■ ABOUT THIS EXERCISE: Quote the entries below from the line with "Home (45, 5)" through the line with "Se mere her for returneringer (60, 2108)", both ends included, and only those lines.
+ + + + + + +
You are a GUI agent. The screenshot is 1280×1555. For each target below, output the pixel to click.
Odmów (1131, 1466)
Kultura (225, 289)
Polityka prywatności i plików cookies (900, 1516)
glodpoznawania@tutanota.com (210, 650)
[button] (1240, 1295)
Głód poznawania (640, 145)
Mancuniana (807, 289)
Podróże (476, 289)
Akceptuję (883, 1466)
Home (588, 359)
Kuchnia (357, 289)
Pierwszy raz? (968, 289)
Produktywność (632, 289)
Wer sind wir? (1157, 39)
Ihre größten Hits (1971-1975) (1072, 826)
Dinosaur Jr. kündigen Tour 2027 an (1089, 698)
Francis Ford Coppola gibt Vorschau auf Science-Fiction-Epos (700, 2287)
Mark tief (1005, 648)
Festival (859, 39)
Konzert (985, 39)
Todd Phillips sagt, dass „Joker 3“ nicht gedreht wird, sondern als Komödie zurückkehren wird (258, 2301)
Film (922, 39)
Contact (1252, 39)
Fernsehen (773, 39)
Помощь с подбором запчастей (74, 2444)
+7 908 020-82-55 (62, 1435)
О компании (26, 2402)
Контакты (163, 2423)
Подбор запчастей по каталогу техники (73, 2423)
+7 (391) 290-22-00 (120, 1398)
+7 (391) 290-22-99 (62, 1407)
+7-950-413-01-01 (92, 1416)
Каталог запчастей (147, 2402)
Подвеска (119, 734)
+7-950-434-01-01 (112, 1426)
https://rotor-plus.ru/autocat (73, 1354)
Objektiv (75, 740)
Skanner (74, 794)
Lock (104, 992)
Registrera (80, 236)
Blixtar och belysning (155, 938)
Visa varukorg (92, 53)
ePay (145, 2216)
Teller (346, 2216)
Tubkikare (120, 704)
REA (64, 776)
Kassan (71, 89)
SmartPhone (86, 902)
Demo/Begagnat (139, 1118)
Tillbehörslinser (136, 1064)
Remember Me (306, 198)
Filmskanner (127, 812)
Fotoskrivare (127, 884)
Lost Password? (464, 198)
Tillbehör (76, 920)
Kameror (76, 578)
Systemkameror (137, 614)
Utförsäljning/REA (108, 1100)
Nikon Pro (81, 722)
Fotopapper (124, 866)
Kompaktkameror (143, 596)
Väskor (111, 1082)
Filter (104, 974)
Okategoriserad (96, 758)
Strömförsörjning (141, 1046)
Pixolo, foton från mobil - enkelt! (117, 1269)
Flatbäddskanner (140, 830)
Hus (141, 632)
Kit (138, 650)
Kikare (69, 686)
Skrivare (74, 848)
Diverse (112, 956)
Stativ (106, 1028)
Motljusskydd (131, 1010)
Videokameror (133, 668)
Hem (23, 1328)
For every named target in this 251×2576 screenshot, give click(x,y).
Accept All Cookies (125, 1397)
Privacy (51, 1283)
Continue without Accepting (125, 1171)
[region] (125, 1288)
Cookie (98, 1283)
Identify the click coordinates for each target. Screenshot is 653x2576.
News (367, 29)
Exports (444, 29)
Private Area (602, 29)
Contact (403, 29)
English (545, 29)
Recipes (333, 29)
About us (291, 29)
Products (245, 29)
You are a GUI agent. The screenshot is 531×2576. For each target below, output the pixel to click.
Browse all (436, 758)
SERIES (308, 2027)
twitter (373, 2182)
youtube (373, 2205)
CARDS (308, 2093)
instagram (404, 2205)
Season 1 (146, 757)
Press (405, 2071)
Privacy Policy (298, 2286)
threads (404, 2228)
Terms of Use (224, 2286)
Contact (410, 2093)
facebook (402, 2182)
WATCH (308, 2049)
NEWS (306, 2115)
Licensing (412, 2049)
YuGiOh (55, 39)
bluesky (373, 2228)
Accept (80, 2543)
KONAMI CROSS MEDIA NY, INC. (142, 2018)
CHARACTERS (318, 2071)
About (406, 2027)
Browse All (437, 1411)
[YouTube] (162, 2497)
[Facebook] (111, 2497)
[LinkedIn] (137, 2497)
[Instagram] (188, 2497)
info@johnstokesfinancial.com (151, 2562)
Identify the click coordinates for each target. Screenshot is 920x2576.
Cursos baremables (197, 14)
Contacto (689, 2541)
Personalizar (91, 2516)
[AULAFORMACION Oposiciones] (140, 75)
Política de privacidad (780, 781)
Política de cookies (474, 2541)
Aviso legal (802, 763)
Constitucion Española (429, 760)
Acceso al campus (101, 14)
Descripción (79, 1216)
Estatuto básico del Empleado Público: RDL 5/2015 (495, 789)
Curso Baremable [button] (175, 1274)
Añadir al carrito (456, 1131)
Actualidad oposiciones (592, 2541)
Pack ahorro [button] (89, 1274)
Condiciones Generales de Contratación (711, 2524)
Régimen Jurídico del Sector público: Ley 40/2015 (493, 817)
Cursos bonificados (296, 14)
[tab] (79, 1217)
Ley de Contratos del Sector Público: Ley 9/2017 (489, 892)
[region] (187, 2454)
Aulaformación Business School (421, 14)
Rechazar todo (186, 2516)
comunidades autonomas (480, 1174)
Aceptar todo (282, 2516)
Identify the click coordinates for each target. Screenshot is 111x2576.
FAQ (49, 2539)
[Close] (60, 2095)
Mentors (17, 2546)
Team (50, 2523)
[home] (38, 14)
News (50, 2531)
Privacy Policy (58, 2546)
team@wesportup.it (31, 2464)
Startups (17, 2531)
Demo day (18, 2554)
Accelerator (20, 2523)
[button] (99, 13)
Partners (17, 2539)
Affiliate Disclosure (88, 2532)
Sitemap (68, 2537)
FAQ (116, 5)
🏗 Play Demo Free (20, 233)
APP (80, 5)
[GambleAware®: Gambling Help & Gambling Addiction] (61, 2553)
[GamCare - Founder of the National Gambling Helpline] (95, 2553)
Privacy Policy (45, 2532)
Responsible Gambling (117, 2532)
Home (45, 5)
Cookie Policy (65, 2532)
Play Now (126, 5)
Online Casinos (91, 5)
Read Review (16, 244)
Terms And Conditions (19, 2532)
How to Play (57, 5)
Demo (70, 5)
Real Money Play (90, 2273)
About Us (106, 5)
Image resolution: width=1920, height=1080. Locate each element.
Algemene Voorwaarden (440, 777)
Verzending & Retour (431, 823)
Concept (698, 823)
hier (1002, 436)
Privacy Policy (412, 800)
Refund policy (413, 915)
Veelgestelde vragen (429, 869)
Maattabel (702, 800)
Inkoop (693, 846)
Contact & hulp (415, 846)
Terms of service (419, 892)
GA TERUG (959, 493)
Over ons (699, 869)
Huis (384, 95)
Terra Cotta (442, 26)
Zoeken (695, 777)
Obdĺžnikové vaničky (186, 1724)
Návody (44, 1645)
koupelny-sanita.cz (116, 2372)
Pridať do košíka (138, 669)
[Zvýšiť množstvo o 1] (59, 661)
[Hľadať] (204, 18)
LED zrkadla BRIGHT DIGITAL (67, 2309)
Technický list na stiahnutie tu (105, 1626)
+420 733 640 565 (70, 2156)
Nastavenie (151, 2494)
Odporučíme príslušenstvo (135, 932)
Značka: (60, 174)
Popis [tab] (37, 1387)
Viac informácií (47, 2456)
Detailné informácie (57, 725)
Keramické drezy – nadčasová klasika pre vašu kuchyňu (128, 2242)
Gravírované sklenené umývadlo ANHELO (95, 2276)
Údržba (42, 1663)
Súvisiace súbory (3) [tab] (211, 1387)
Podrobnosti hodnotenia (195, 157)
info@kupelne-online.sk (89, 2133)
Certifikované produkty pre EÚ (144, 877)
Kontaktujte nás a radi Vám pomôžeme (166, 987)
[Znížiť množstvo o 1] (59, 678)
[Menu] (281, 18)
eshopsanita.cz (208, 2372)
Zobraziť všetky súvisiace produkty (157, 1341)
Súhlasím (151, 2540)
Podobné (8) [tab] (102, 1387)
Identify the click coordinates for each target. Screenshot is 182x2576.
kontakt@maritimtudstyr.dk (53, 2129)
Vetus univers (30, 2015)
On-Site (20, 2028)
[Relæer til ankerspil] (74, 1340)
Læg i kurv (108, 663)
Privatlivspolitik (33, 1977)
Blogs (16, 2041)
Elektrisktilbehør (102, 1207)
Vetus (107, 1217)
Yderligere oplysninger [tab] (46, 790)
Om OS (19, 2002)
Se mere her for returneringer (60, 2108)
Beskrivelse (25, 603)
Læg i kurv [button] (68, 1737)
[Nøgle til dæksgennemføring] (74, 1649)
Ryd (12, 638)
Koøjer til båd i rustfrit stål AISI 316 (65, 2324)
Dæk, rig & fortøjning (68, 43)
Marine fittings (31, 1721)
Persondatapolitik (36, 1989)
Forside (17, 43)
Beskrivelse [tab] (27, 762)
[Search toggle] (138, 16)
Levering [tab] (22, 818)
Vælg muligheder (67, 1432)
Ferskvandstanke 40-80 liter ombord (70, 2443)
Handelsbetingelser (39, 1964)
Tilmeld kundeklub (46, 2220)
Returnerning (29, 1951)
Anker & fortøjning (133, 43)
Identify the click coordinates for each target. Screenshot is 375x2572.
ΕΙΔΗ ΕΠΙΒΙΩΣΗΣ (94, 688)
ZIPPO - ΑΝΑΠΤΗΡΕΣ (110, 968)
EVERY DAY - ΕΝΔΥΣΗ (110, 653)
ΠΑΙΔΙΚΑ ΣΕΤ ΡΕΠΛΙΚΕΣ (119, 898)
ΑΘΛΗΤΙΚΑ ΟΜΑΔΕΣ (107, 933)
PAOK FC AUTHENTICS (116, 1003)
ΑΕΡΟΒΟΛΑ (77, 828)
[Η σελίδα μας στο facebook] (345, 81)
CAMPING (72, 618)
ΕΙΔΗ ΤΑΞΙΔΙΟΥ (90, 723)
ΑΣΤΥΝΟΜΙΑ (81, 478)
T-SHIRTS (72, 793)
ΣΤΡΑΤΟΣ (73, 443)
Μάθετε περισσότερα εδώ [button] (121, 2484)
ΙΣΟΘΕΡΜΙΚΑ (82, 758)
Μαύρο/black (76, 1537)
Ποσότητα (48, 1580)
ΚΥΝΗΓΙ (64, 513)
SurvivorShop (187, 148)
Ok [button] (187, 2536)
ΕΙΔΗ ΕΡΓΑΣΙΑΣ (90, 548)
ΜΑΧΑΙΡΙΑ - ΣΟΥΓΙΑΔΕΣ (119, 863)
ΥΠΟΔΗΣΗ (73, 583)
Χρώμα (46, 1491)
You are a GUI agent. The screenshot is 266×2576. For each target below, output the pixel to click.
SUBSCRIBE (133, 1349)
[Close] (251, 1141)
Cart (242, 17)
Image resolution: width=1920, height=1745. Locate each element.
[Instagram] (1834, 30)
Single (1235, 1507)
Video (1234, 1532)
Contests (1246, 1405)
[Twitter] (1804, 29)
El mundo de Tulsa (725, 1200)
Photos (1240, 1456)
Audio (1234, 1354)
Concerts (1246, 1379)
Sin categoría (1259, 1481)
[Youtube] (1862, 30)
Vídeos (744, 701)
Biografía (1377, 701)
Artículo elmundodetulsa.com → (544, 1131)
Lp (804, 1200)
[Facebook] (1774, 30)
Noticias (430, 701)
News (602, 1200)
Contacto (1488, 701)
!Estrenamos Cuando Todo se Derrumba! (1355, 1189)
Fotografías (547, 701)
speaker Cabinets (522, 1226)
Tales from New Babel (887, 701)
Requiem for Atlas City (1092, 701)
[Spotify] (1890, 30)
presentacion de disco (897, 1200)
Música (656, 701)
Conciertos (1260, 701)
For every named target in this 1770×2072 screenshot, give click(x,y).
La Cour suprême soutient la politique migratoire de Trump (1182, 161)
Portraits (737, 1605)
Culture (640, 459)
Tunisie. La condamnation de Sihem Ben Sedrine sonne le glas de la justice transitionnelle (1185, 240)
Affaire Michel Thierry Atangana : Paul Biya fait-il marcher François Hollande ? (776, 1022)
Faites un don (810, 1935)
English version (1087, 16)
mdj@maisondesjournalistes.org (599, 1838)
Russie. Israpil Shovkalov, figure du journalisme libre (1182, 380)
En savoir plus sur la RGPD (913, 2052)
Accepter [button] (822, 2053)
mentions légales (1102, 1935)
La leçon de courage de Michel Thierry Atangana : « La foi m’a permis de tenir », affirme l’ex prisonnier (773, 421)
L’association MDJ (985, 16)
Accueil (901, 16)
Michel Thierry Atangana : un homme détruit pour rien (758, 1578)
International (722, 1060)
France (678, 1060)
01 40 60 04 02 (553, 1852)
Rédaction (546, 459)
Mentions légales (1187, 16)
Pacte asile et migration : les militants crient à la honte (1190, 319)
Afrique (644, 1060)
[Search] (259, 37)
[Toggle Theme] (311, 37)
+ + + + + + +
■ SOLUTION TO THE EXERCISE:
Home (45, 5)
Cookie Policy (65, 2532)
Play Now (126, 5)
Online Casinos (91, 5)
Read Review (16, 244)
Terms And Conditions (19, 2532)
How to Play (57, 5)
Demo (70, 5)
Real Money Play (90, 2273)
About Us (106, 5)
Image resolution: width=1920, height=1080. Locate each element.
Algemene Voorwaarden (440, 777)
Verzending & Retour (431, 823)
Concept (698, 823)
hier (1002, 436)
Privacy Policy (412, 800)
Refund policy (413, 915)
Veelgestelde vragen (429, 869)
Maattabel (702, 800)
Inkoop (693, 846)
Contact & hulp (415, 846)
Terms of service (419, 892)
GA TERUG (959, 493)
Over ons (699, 869)
Huis (384, 95)
Terra Cotta (442, 26)
Zoeken (695, 777)
Obdĺžnikové vaničky (186, 1724)
Návody (44, 1645)
koupelny-sanita.cz (116, 2372)
Pridať do košíka (138, 669)
[Zvýšiť množstvo o 1] (59, 661)
[Hľadať] (204, 18)
LED zrkadla BRIGHT DIGITAL (67, 2309)
Technický list na stiahnutie tu (105, 1626)
+420 733 640 565 (70, 2156)
Nastavenie (151, 2494)
Odporučíme príslušenstvo (135, 932)
Značka: (60, 174)
Popis [tab] (37, 1387)
Viac informácií (47, 2456)
Detailné informácie (57, 725)
Keramické drezy – nadčasová klasika pre vašu kuchyňu (128, 2242)
Gravírované sklenené umývadlo ANHELO (95, 2276)
Údržba (42, 1663)
Súvisiace súbory (3) [tab] (211, 1387)
Podrobnosti hodnotenia (195, 157)
info@kupelne-online.sk (89, 2133)
Certifikované produkty pre EÚ (144, 877)
Kontaktujte nás a radi Vám pomôžeme (166, 987)
[Znížiť množstvo o 1] (59, 678)
[Menu] (281, 18)
eshopsanita.cz (208, 2372)
Zobraziť všetky súvisiace produkty (157, 1341)
Súhlasím (151, 2540)
Podobné (8) [tab] (102, 1387)
Identify the click coordinates for each target. Screenshot is 182x2576.
kontakt@maritimtudstyr.dk (53, 2129)
Vetus univers (30, 2015)
On-Site (20, 2028)
[Relæer til ankerspil] (74, 1340)
Læg i kurv (108, 663)
Privatlivspolitik (33, 1977)
Blogs (16, 2041)
Elektrisktilbehør (102, 1207)
Vetus (107, 1217)
Yderligere oplysninger [tab] (46, 790)
Om OS (19, 2002)
Se mere her for returneringer (60, 2108)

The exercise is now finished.